A fossil considered one of the oddest ever found may finally have its proper place in evolutionary history. New research conducted at the University of Cambridge in England links the weird legged worm known as Hallucigenia to modern velvet worms, wormlike animals that live in tropical forests.
The research comes after decades of confusion and may settle a longstanding debate over how to classify Hallucigenia, which lived on the ocean floor more than 500 million years ago before becoming extinct. When Hallucigenia fossils were first discovered in the 1970s, scientists had a hard time figuring out just what they were looking at. The appendages now known to have been spines along the creature's back were originally thought to have been legs, and the animal's actual legs were believed to have been tentacles along its back.
How did scientists manage to link a creature long considered an "evolutionary misfit" to velvet worms?
Hallucigenia's claws were the "smoking gun," Dr. Martin Smith, a scientist in the university's department of earth sciences and the lead author of a paper describing the new research, said in a written statement. The claws are similar to those of velvet worms, with layers of cuticle stacked together like Russian nesting dolls.

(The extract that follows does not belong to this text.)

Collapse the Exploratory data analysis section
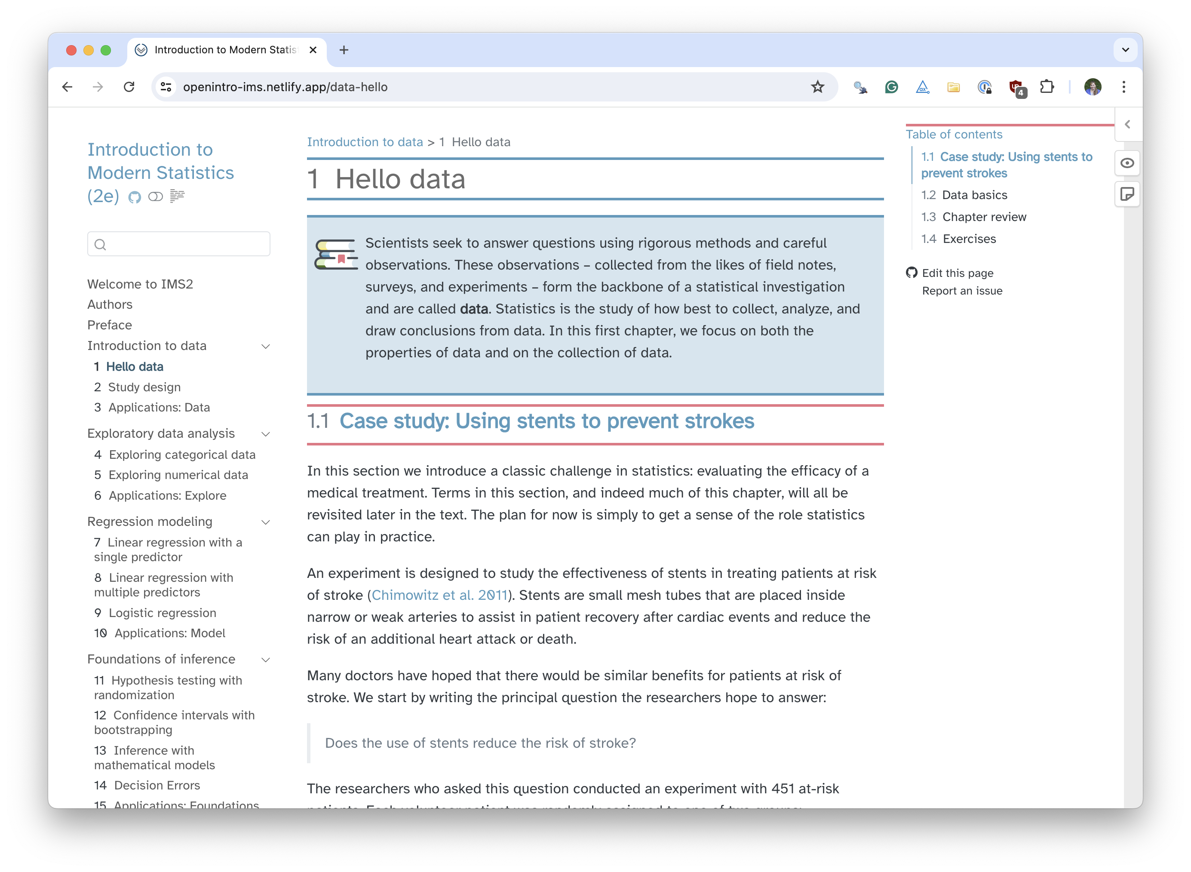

"An exciting outcome of this study is that it turns our current understanding of the evolutionary tree of arthropods--the group including spiders, insects, and crustaceans--upside down," study co-author Dr. Javier Ortega-Hernandez, said in the statement. "Most gene-based studies suggest that arthropods and velvet worms are closely related to each other; however, our results indicate that arthropods are actually closer to water bears," microscopic water-dwelling animals.
Now you know.
The paper was published online in the journal Nature on August 17, 2014.